Kidman plays the title role, a renowned, Manhattan-based short story writer who decides to take her pre-pubescent son Claude back to her family’s beach house which her sister Pauline now owns. Pauline is getting hastily married to a garrulous, unemployed “letter writer” named Malcolm, a man Margot already detests before meeting him. It turns out that Margot is there not only for the wedding but to connect with her lover, also a successful writer, who lives nearby with his nubile daughter. More undisclosed facts come stumbling out from both sisters that quickly expose their relationship as a quagmire of latent resentments and petty jealousies. With her passive-aggressive narcissism, Margot initiates the lion’s share of the manipulative tactics to validate her own worth. After several commercial debacles, the worst being the “Bewitched” update, it’s good to see Kidman do such strong, subtle work here. Unafraid to show Margot’s ugly machinations, Kidman still manages to show her character’s vulnerability in unexpected ways.

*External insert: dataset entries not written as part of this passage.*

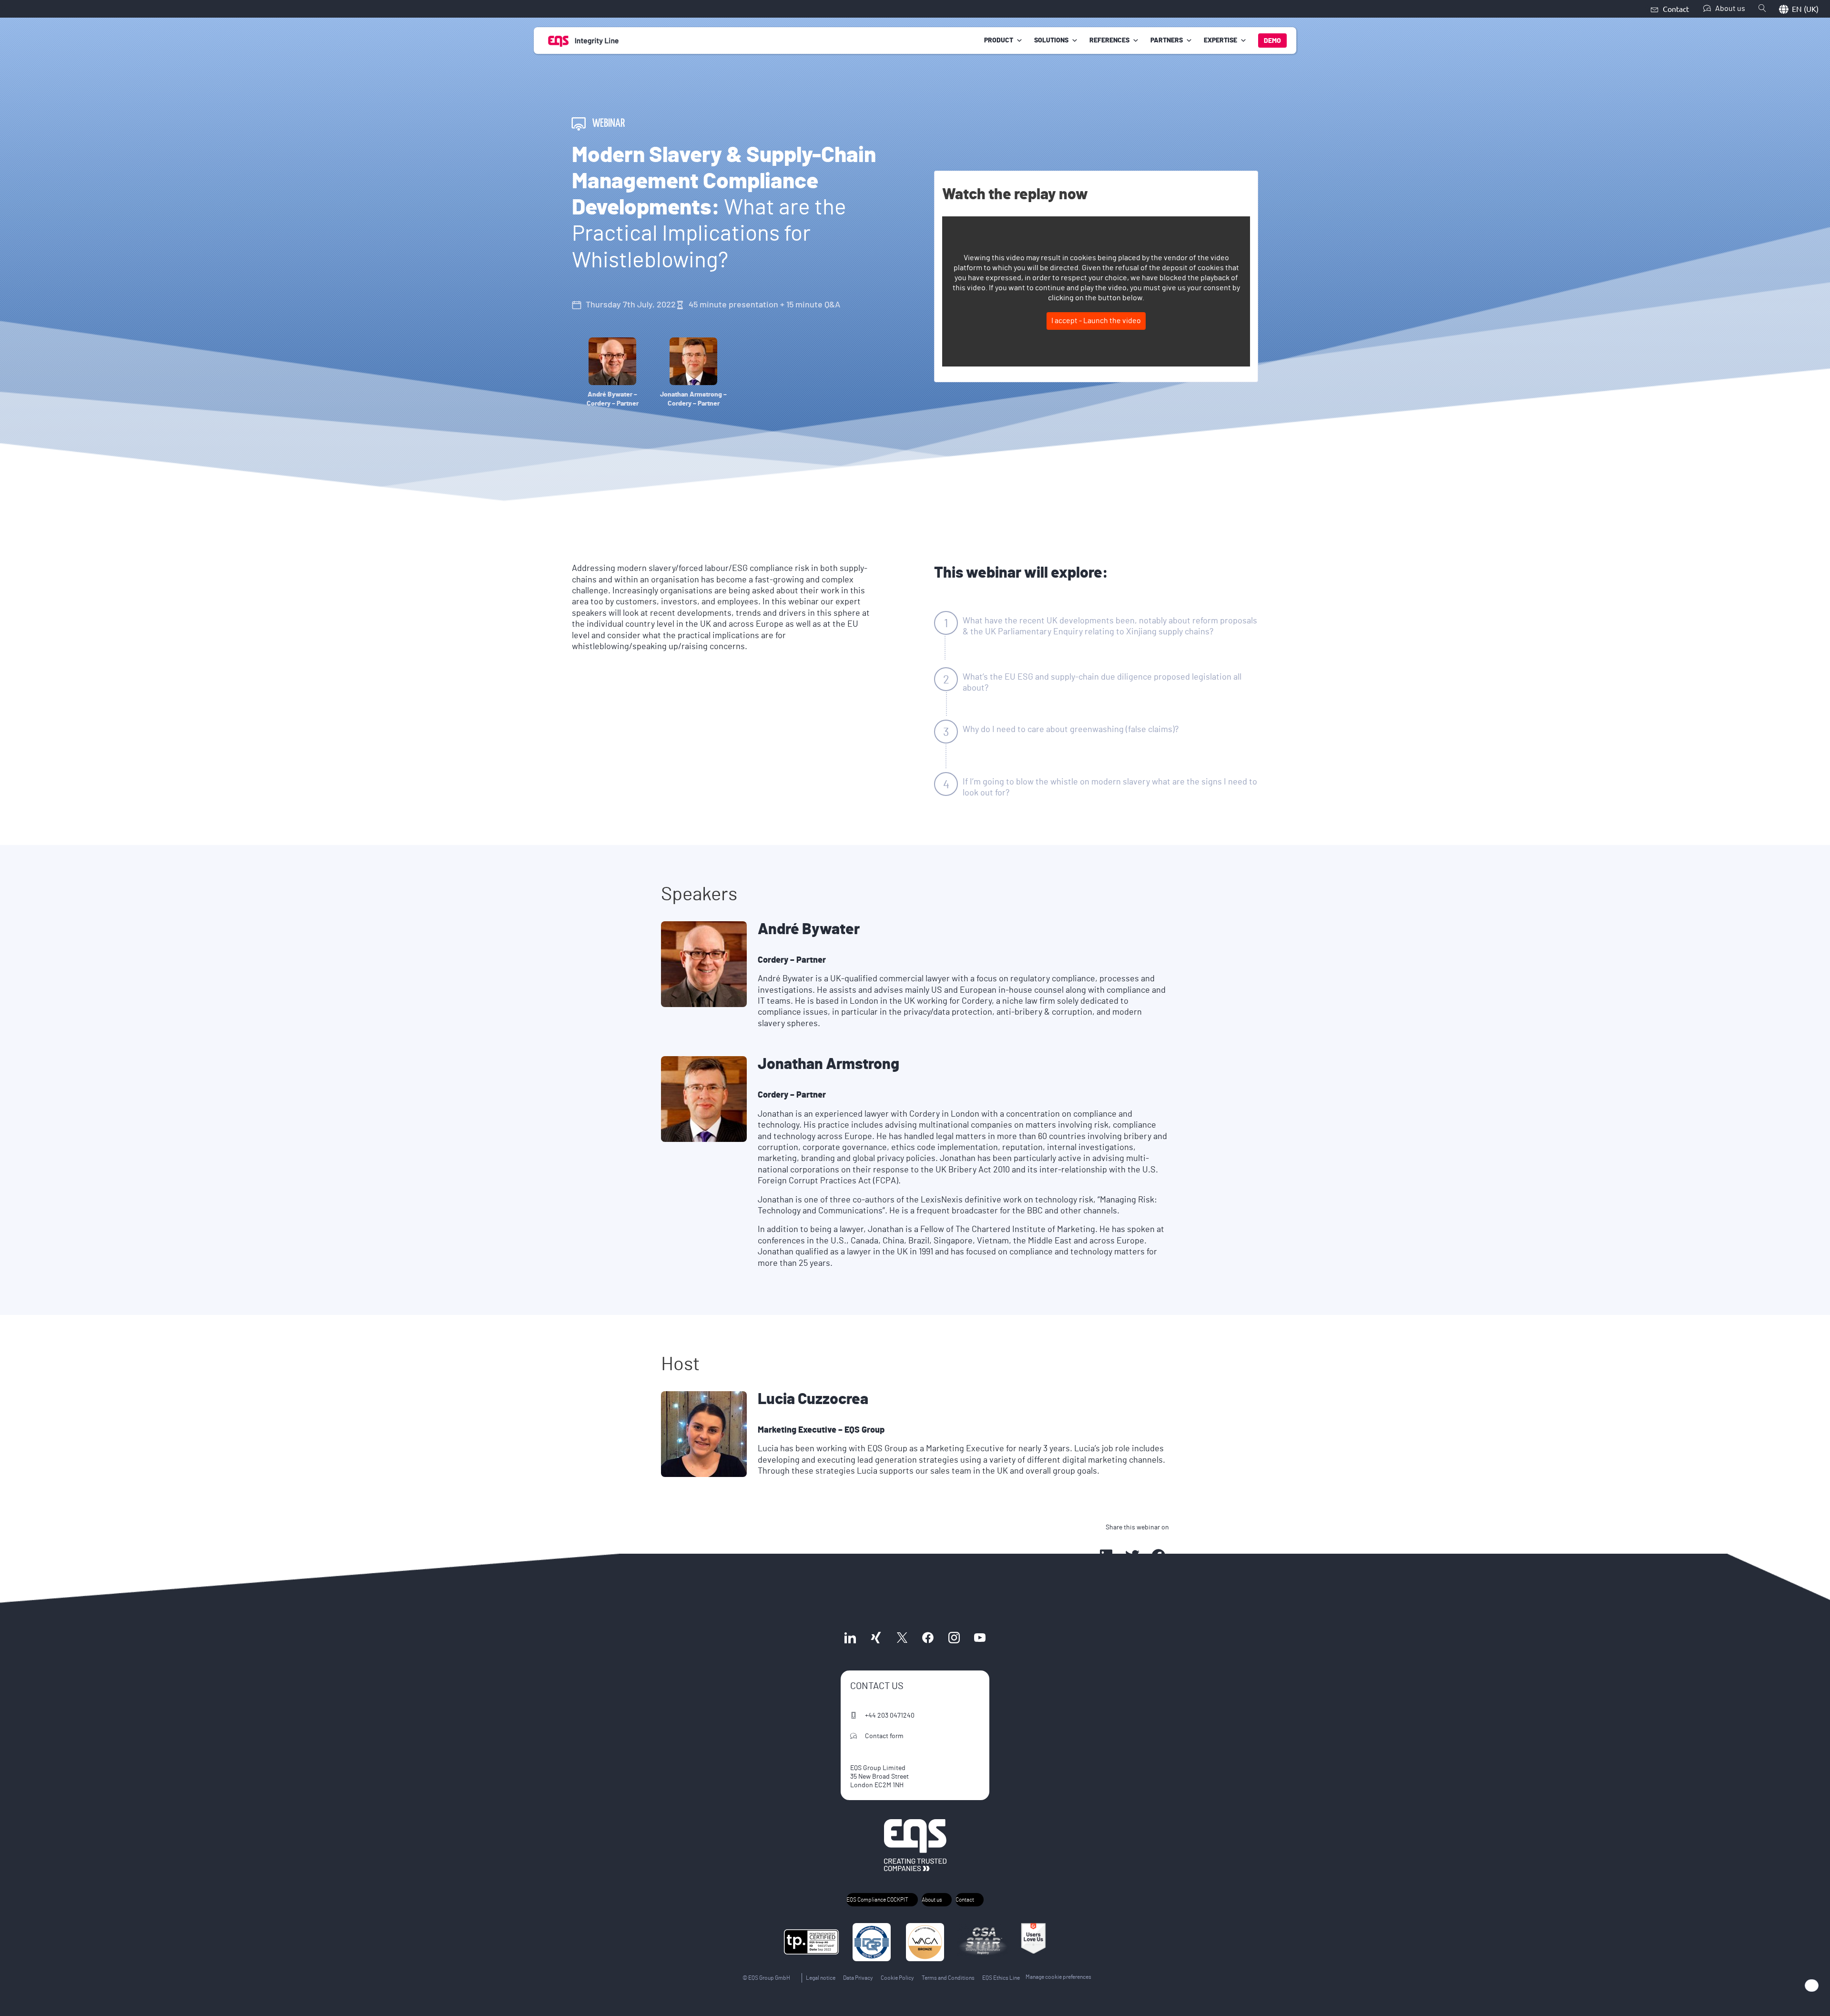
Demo (1272, 41)
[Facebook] (928, 1638)
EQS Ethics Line (1001, 1978)
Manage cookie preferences (1058, 1977)
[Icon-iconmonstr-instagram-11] (954, 1638)
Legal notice (820, 1978)
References (1109, 40)
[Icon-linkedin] (850, 1638)
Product (998, 40)
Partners (1166, 40)
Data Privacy (858, 1978)
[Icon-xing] (876, 1638)
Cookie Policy (897, 1978)
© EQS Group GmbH (766, 1978)
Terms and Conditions (948, 1978)
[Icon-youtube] (980, 1638)
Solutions (1051, 40)
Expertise (1220, 40)
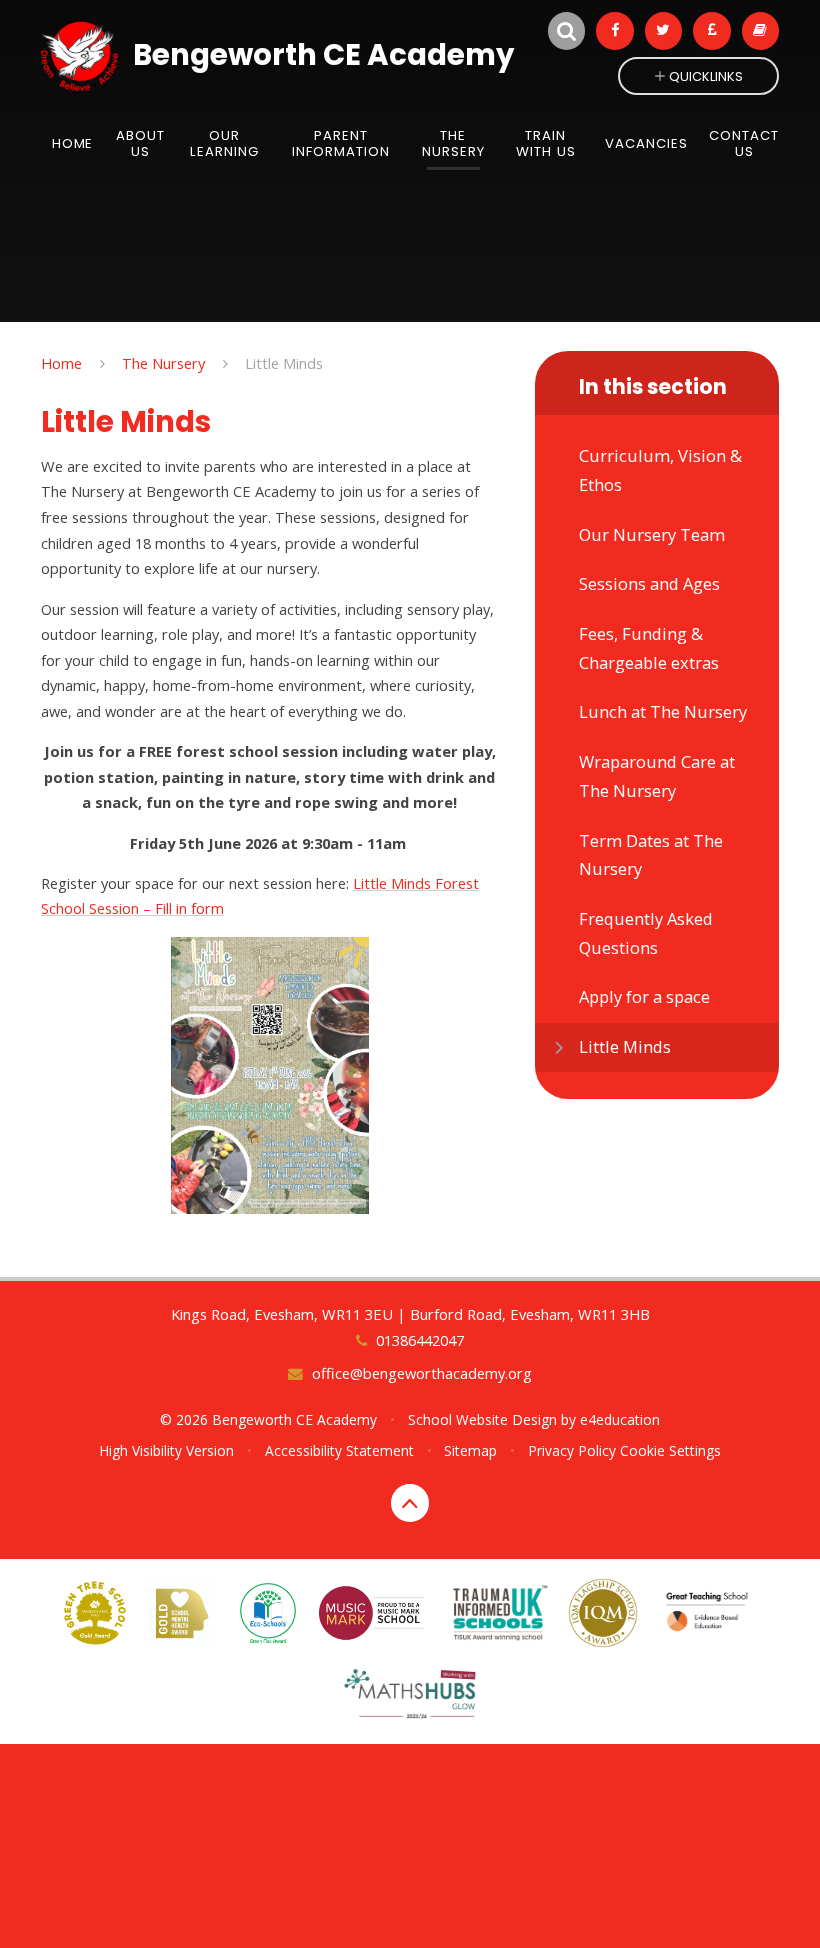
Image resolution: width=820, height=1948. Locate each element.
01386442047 (419, 1340)
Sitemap (470, 1450)
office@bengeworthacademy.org (421, 1373)
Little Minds (284, 363)
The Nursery (163, 363)
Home (61, 363)
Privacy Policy (572, 1450)
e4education (620, 1419)
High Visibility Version (166, 1450)
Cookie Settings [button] (670, 1450)
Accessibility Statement (339, 1450)
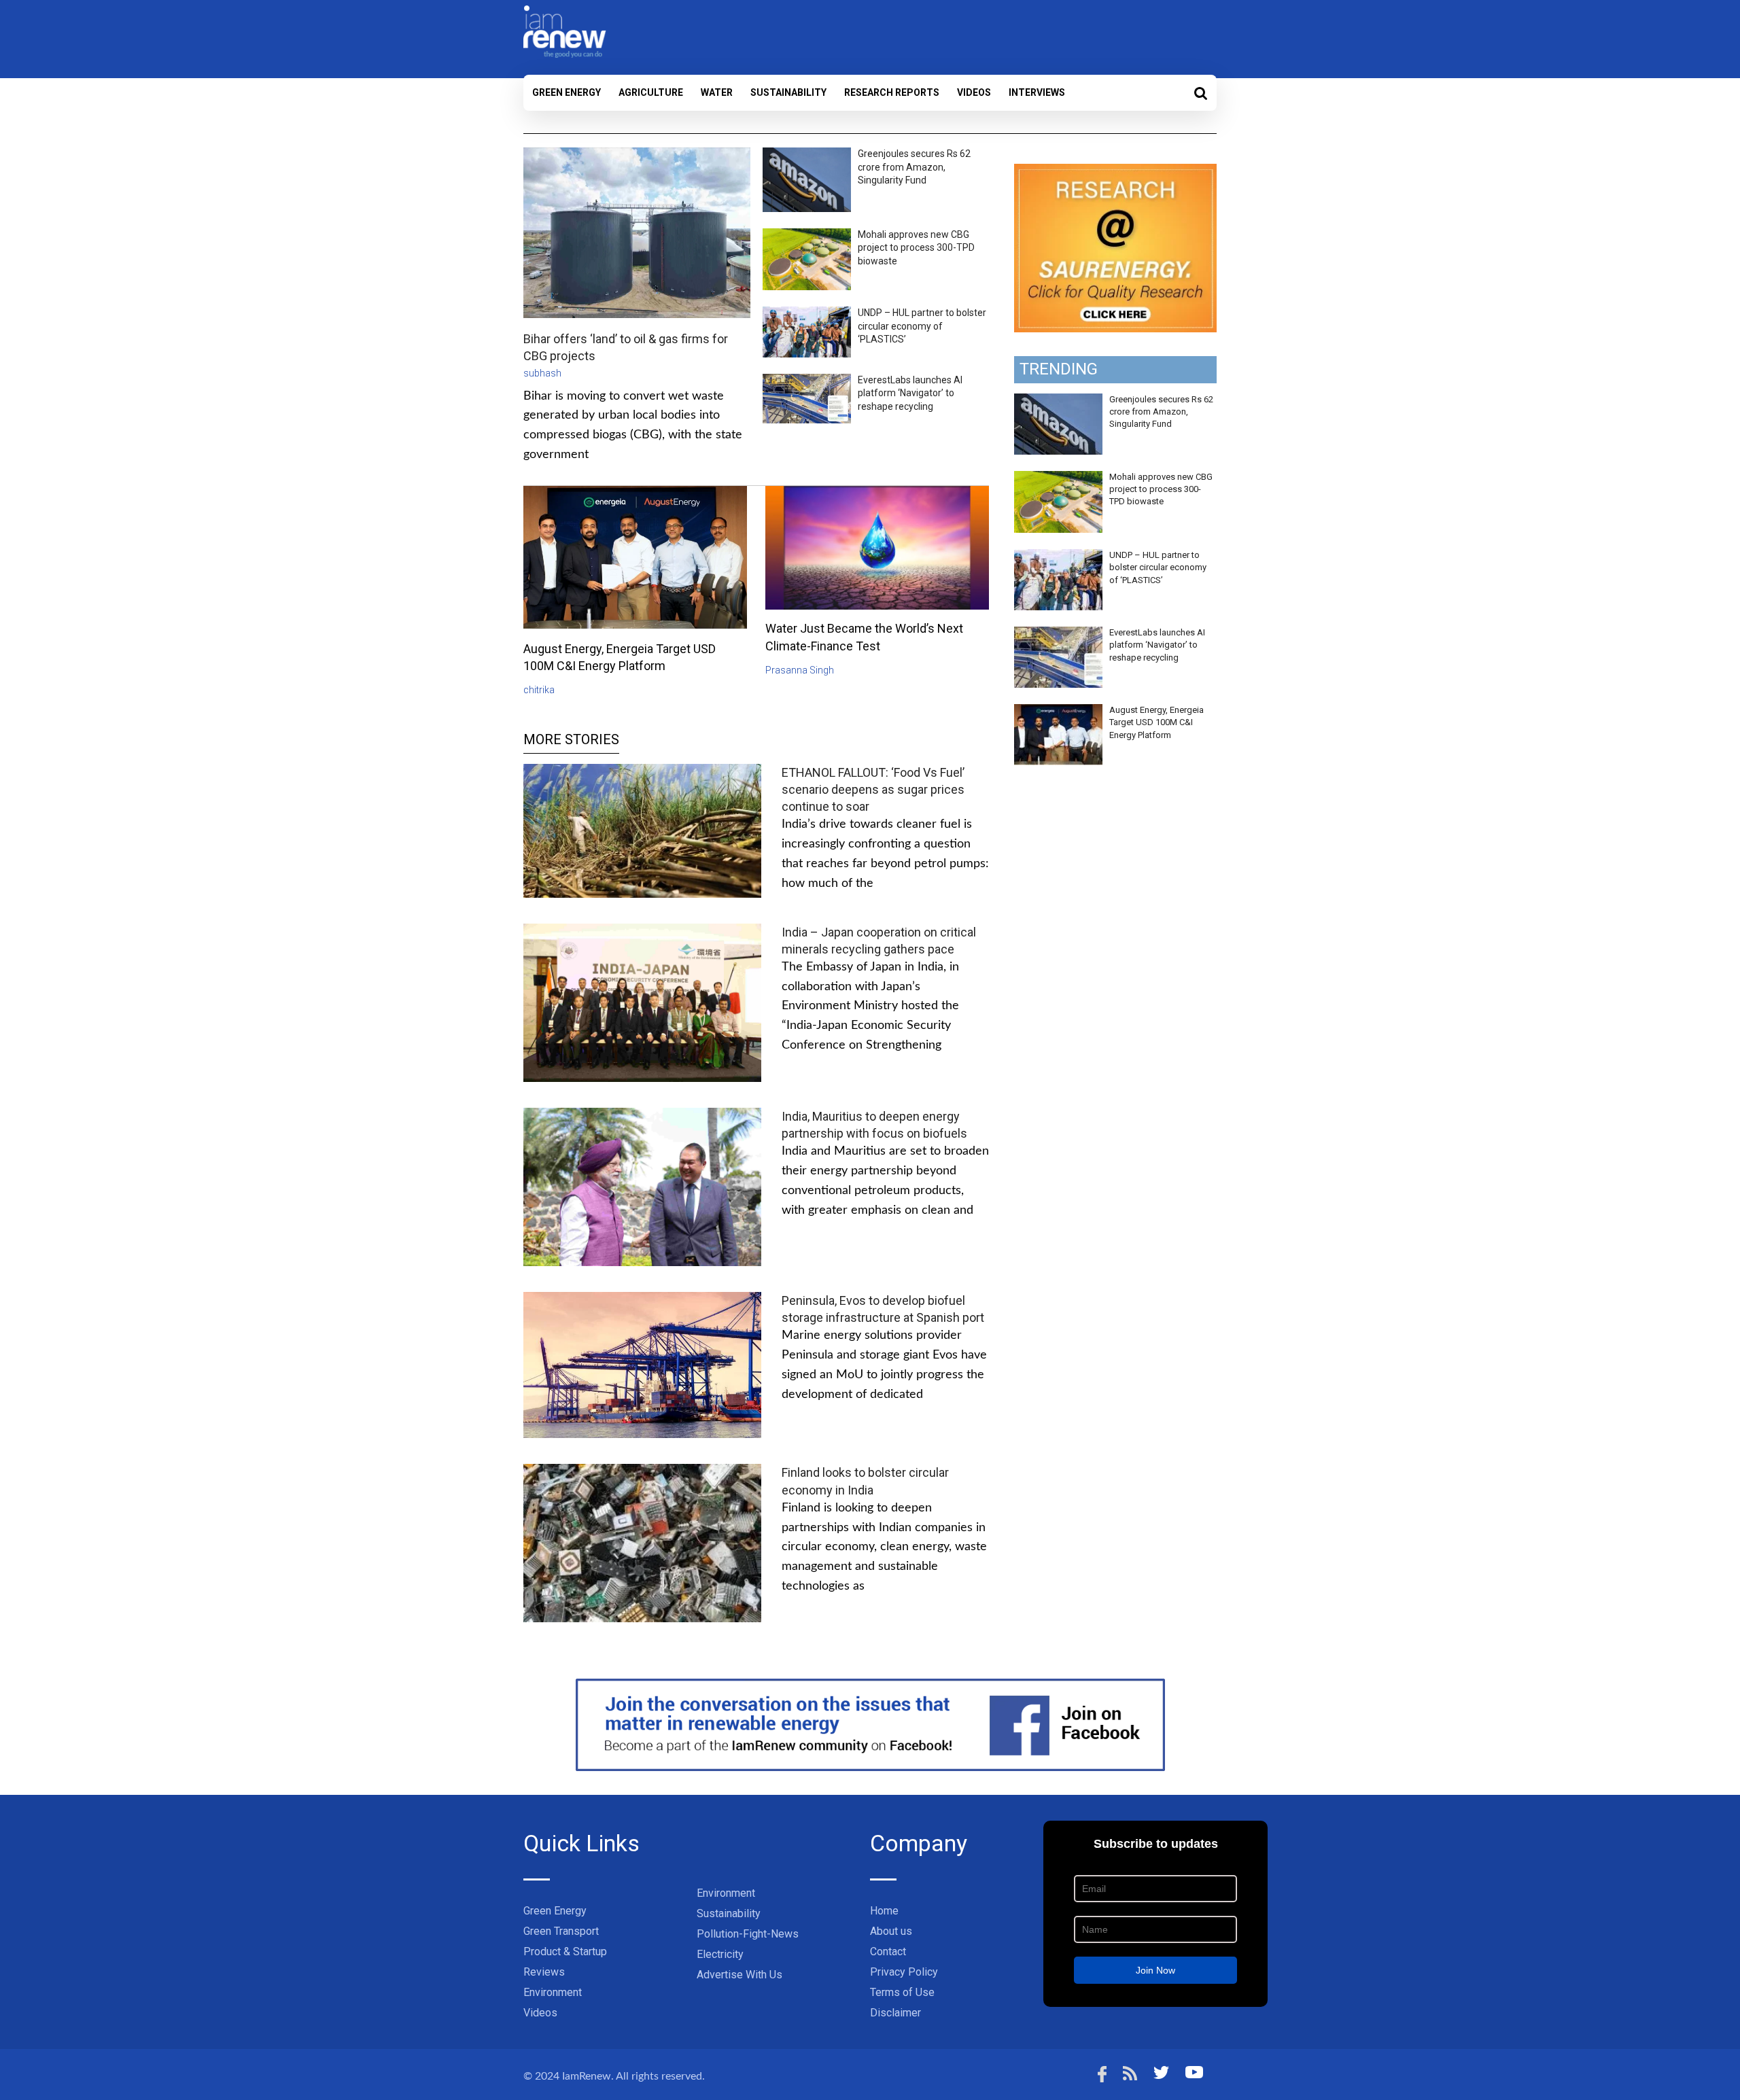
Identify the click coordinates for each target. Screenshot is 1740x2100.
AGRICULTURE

As perennially unhappy Pauline, Leigh has played variations on this role before, but she is expert at portraying such disheveled, approval-seeking personalities. Once again, Jack Black is in over his head as Malcolm, playing the comic elements on the surface and experiencing a personal catharsis that is laughable in a misguided way. Baumbach is especially good navigating child actors within an emotionally complex world, and wide-eyed Zane Pais (who looks like a member of the bubble-gum pop group Hanson) as Claude is no exception. In too-brief roles, John Turturro and Ciaràn Hands show up as Margot’s patient husband and insensitive lover, respectively. Other than the original trailers and various previews, the 2008 DVD only has one extra, a brief interview between Baumbach and Leigh talking about the script and the production, especially working with Kidman and Black.